Photo credit: Steve Jurvetson Source: Flickr.com

They are the stuff of sci-fi blockbusters, and soon, they could be coming to a highway near you.

In recent years, auto and tech companies have been racing to put the first driverless cars on the road. And last week, Uber announced that its first fleet of autonomous vehicles will be deployed in Pittsburgh, Pennsylvania by the end of August.

The plan is for certain users of the ride-sharing app to have driverless cars dispatched to them instead of regular cars. For now, however, a back-up driver will ride behind the wheel in case anything goes wrong.

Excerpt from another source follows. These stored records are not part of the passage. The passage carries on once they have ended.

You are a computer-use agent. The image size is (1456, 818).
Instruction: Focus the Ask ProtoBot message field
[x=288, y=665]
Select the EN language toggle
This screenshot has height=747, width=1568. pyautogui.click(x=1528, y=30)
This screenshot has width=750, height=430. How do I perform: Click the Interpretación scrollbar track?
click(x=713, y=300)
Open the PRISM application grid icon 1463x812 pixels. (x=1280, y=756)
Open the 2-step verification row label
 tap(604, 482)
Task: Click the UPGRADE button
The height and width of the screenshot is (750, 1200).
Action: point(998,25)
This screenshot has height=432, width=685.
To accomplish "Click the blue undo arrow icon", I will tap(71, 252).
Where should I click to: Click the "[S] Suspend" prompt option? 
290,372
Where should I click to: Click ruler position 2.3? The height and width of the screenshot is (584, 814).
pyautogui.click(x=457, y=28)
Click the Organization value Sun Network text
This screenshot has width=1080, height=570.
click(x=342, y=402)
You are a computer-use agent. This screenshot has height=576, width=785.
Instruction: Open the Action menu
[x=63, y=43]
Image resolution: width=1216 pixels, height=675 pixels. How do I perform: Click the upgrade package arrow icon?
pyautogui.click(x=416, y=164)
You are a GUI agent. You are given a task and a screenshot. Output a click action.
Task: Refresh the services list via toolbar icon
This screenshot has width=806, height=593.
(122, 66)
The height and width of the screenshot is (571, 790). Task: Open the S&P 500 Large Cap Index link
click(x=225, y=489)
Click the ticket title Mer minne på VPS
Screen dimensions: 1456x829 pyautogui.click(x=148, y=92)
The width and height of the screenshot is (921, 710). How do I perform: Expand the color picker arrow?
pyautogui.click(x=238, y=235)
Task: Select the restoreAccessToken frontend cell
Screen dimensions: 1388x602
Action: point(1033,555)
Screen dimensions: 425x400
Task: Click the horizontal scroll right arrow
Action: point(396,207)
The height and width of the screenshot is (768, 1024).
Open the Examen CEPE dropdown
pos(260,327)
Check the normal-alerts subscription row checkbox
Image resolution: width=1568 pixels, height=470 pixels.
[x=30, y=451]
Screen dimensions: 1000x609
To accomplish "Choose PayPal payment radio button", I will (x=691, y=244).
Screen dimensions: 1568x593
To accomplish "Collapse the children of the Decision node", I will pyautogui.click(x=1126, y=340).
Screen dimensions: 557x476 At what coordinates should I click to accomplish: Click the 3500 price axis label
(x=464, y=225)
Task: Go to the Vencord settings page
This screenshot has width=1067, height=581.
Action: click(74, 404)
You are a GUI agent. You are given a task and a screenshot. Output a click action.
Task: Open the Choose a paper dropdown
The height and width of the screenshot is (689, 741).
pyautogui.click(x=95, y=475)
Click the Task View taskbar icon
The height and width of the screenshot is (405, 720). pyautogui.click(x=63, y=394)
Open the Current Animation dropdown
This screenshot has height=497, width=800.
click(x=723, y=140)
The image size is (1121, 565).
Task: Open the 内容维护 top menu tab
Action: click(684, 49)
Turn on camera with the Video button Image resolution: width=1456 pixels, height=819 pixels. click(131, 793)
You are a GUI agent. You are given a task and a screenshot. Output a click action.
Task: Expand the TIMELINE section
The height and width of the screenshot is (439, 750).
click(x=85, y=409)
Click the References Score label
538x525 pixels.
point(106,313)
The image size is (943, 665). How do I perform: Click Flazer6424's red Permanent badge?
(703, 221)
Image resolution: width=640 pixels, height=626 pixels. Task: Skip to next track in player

Uber is the first to launch an autonomous vehicle prototype that will be used by actual customers, but it’s certainly not the only company in the game. Google is continuing to test its own self-driving car. Tesla Motors launched its Autopilot driver assistance system in October 2015. And Ford recently promised to develop a fully autonomous car without a steering wheel by 2021.

Driverless cars are widely expected to revolutionize transportation. They could save Canadians $65 billion a year in fewer collisions, reduced traffic, lower fuel costs and time saved in transit, according to a 2015 report from the Conference Board of Canada.

They could also help make transportation more sustainable, but the research in that area isn’t definitive. A ClimateWire article from January 2016 suggested that intelligent cars could reduce fuel use by flowing past each other with less stopping and starting, by taking more efficient routes, and by encouraging more people to ride together.

But the article also pointed out that driverless cars could actually increase fuel consumption if people who don’t normally drive start to use them, and if they’re not all electric.

Still, the potential impacts of autonomous cars extend past the pump.

They could improve transportation for the blind, disabled and elderly, according to AnnaLisa Meyboom, director of TIPSlab, a UBC research group that studies the potential of future transportation infrastructure. They could also reduce the space needed for parking, she said during a Q&A with UBC News in March 2015.

But how quickly driverless cars spread outside major urban centres remains to be seen. A 2014 Pew study found that 52 per cent of people living in cities wanted to try self-driving cars, compared to just 36 per cent of people in rural areas, as reported by the Atlantic.

In Canada, Calgary aims to have driverless cars on its streets within five years. And in January, Ontario became the first province to test autonomous vehicles.

But the Conference Board of Canada report suggests that Canada is falling behind other countries when it comes to paving the way for driverless cars.

Policy-makers “must act soon to keep Canada in the ‘game’ of automated vehicles,” the report reads.

It found that the barriers to driverless cars in Canada include potential job losses for professional drivers and a lack of clarity from insurance companies about who is responsible during collisions between conventional and autonomous vehicles.

Meyboom argues that self-driving vehicles could revolutionize public transportation in Canada, through driverless shuttles or taxi services. But she cautioned that legislation is needed to make sure driverless transit systems work. 

“Otherwise they may decide that area is profitable, that area isn’t,” she told the CBC in April. “Which means you will end up with no transportation services to certain areas in some cases, or you will end up with a very poorly monetized transportation system.”